Promoting global community
development onevillage at a time
A note from the founders
We originally started onevillage with a mission of focusing only on education, but through our research and personal experiences, we realized that education is tied to health, which is tied to infrastructure, and all three are linked to a community's economic development. Based on the interconnectedness of these four areas, we decided to change our focus from a micro approach to a more holistic view of working in the developing world. We believe that by focusing on each of the most basic underlying issues affecting a struggling community, we can build a support structure that spreads positive change locally, regionally and globally.
In 2009 during a year-long sabbatical from work, Jill decided to spend time volunteering at an orphanage in rural Kpando, Ghana. While Jill hoped it would broaden her perspectives and that she could make a change in the lives of the children she would be working with, she was totally unprepared for the impact the experience would have on her personal goals, her priorities and her life. After traveling extensively in Africa, as well as other underdeveloped countries on her trip and experiencing the impact that these places had on her, upon returning to New York, Jill knew that it would be impossible to return to her career as an attorney. Luckily, while volunteering in Ghana, Jill met two other American volunteers, Leia and Sarah, who were equally moved by their experiences in Africa, and together, they were inspired to create onevillage.
Before starting onevillage, Jill was a real-estate attorney living and practicing in New York City. In addition to her real estate practice, and as a way to fulfill her passion for helping others, Jill also counseled several nonprofit organizations, and volunteered with and served on the Board of several different nonprofits. Jill obtained her BA in Political Science from Pennsylvania State University where her senior thesis was entitled, "An Analysis of Foreign Direct Investment Abroad Including Implications in Developed Countries," and her JD, cum laude, from Suffolk University Law School.
"All of humanity, regardless of what part of the world we live in, is connected by a single universal purpose—to better ourselves, our lives, and our station in life. Poverty is a chain that binds all of us, and I believe that by helping those around the world who need assistance in bettering themselves and their communities, we will make a difference in all of our lives by breaking that chain and changing the world for the better."

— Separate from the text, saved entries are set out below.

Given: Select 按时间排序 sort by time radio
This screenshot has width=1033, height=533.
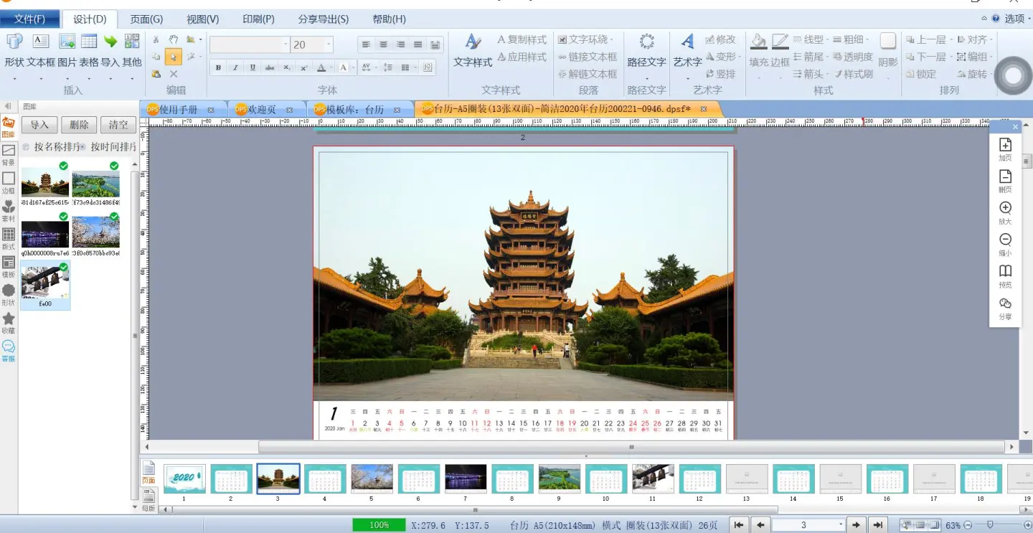Looking at the screenshot, I should coord(82,147).
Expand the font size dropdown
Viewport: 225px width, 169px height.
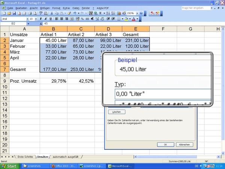[36, 18]
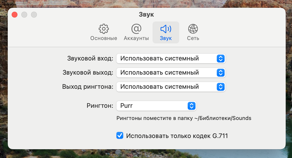Minimize the window with the middle title-bar button

24,15
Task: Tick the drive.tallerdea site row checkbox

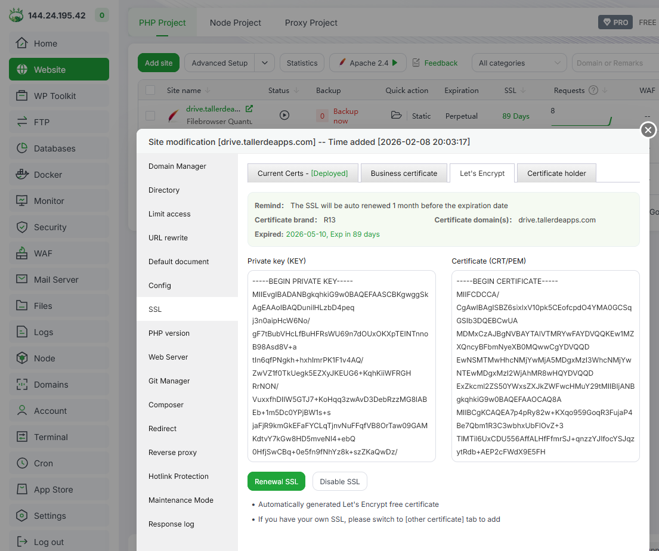Action: (150, 116)
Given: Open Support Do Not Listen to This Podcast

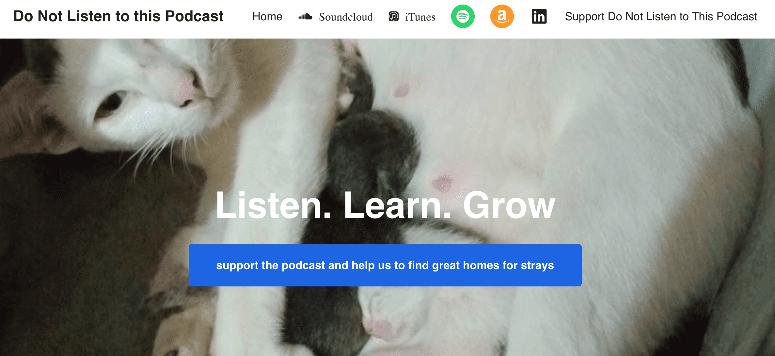Looking at the screenshot, I should point(661,16).
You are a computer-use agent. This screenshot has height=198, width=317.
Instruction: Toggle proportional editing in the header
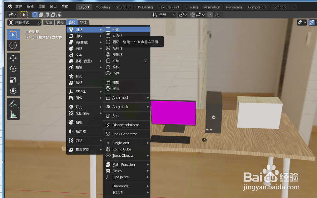click(x=211, y=15)
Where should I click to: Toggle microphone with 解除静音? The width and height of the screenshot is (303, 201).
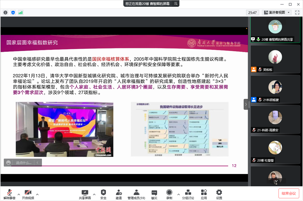point(10,194)
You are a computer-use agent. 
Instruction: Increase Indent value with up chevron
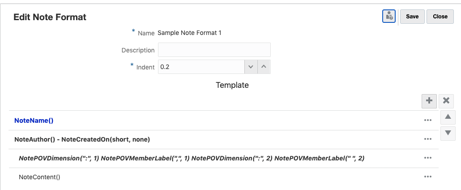pos(264,67)
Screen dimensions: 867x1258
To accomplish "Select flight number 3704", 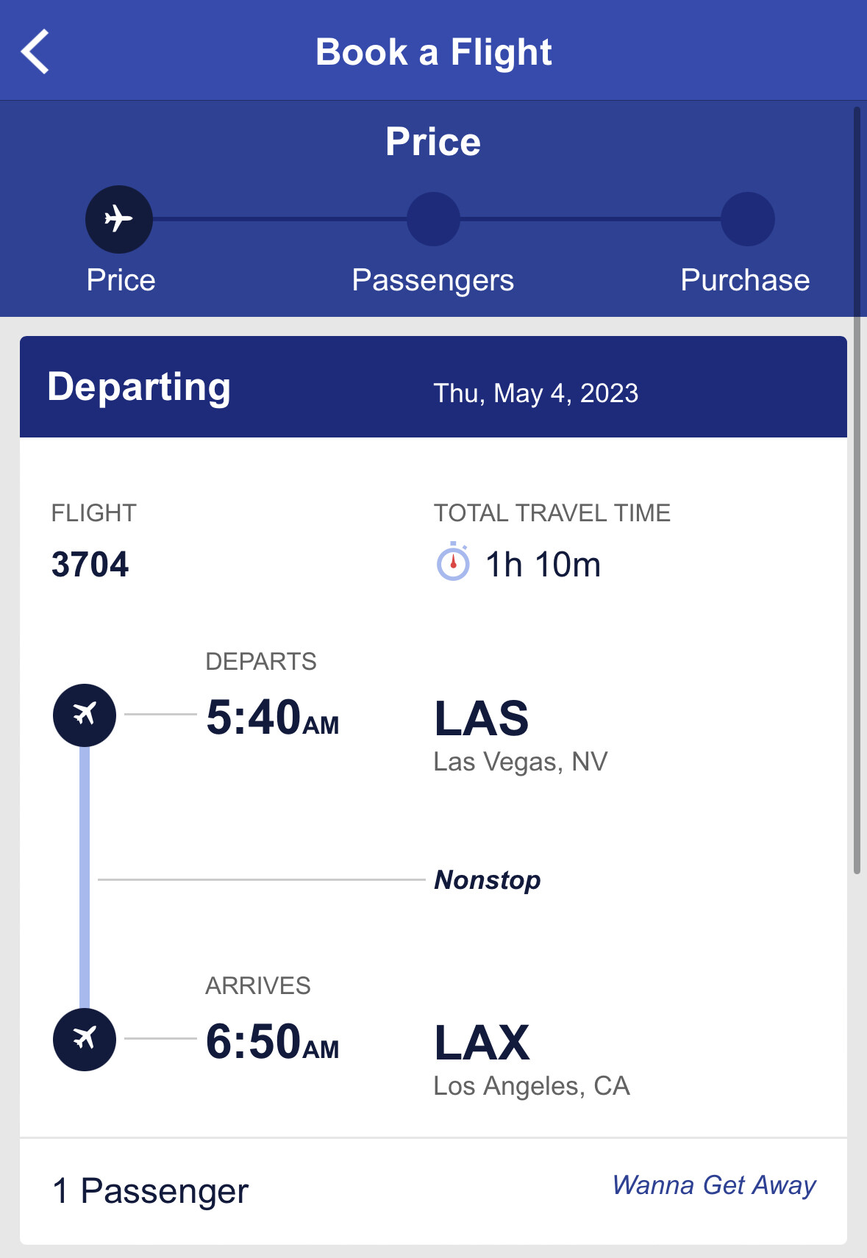I will tap(90, 565).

Leia's career began in marketing and advertising before her passion for education and the developing world led her to volunteer in Kpando, Ghana. She formed an incredible connection with the community and realized that although Kpando's culture is rich and the people's spirit is strong, a very real need exists for many of life's basic necessities. It was while living in Kpando that Leia started to understand the true nature of giving. She did not simply want to give what she felt was necessary, but wanted to work with the community to determine what needs were most important to them. Leia strongly believes that giving is important, but must be done in a strategic manner. "So often in the hustle and bustle of life we forget to take a minute to really listen. We need to listen to what people feel they need, not just what we think they need. We must work side-by-side with communities and their residents to create a picture of a better future and plan to get there."
Leia is currently working as a Business and Communications Specialist for a local nonprofit in Denver, CO. Leia holds a BA in Communications from DePauw University and an MPA from the University of Colorado Denver.
"We have a responsibility to make the world a better place for ourselves and our neighbors. When doing so however, we must understand that term 'neighbors' does not just mean those living on the same street, in the same city, or in the same country, but our neighbors stretch all the way across the world."
Sarah LindquistHEALTH & WELLNESS
Sarah graduated from Roanoke College in 2002 with a BS in Athletic Training and went on to earn her Master's of Physical Therapy at the University of Wisconsin – Madison. During her college and graduate school studies, Sarah became passionate about communities and countries around the world, in particular Africa. In August of 2008, Sarah finally made her dream a reality when she left her job to volunteer in Ghana for 6 months. While there, she had the opportunity to assist Margret Marquardt Hospital (a local hospital in Kpando, Ghana) in developing a physical therapy program. She was also blessed to live at Ryvanz-Mia Childcare, where she fell in love with 15 resilient children who showed her the beauty and simplicity of each day. Upon returning to the US in February 2009, Sarah continued to feel a strong connection to Ghana, and in particular the small village of Kpando. Sarah returned to Ghana in January 2010 to lay the groundwork for onevillage's first initiatives in Kpando, and to continue her work in sustaining the physical therapy clinic she originally began.
Sarah is currently working in an outpatient physical therapy clinic in Chicago and is in the process of becoming a certified functional manual therapist. She dreams of one day opening a free physical therapy clinic to bring physical therapy services to those who cannot afford them in the Chicagoland area.
"Education may be the single most important factor in the development of every child and young adult around the world. I believe it is our global responsibility to work together to make education possible for every child, no matter where they live or who they are. Through education, each generation will have the opportunity to make the world a better place."
Do not go where the path may lead, go instead where there is no path and leave a trail.”